Why do we care if our presidential candidates have a “faith life”?  This article from the National Cathedral magazine has generated a lot of conversation and hype about which candidate is the "better religious". Who cares?

Why, in 2012, do we insist on tenaciously holding to old doctrines without equally insisting these same doctrines be questioned, challenged and debated for relevance?

When our current President states that it is our “faith” that has provided a “moral framework and vocabulary” for our nation, I wonder what he means? Who’s faith? In what? The scientific method? The stock market? Democracy? Equality?

When Obama then uses that idea of “faith” to automatically refer to a divine transcendent being, it reduces all other theories and approaches to morality, ethics, and good actions as null and void. More offensive, it affirms the wrongheaded idea that if you or I are not religious, or don’t have a “faith” we are unable to be good.
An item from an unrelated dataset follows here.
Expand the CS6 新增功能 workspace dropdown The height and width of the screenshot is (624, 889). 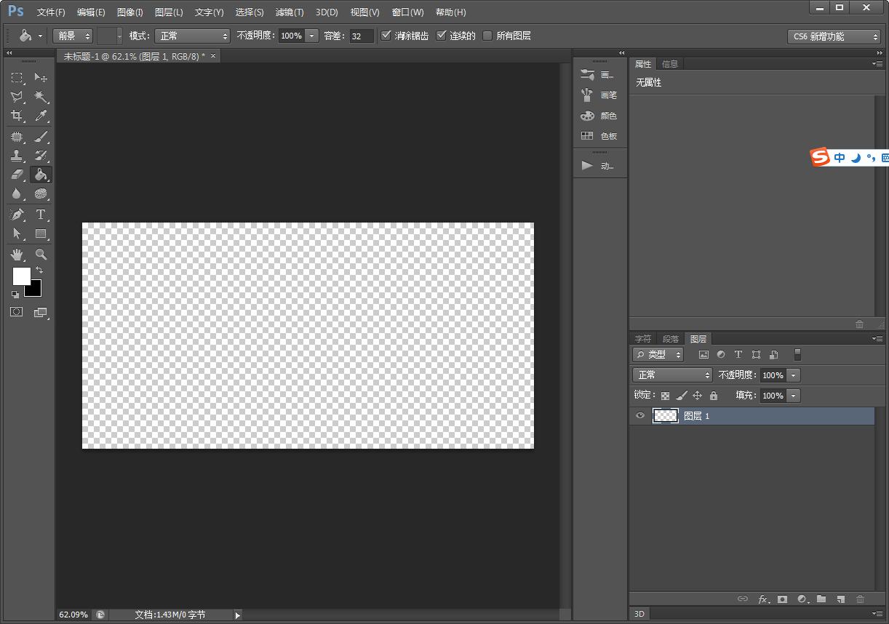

The discernment of right and wrong, the questions of how one ought to live (morality & ethics), has been discussed and debated since humans have recorded thought. The ancient Greeks were some of our most prolific thinkers in this area. It has not been limited to religion or a divine being, and it needs to not be now.

Unless our nation wants to embrace the belief that without religion or a divine transcendent being, one cannot be or do good, then what does it matter if our President is religious?

It doesn’t and shouldn’t. If we claim that any human being can do good, think wisely and live virtuously, with or without religion, then it does not matter. (Certainly we have witnessed many “men of faith” who have not lived up to those qualities).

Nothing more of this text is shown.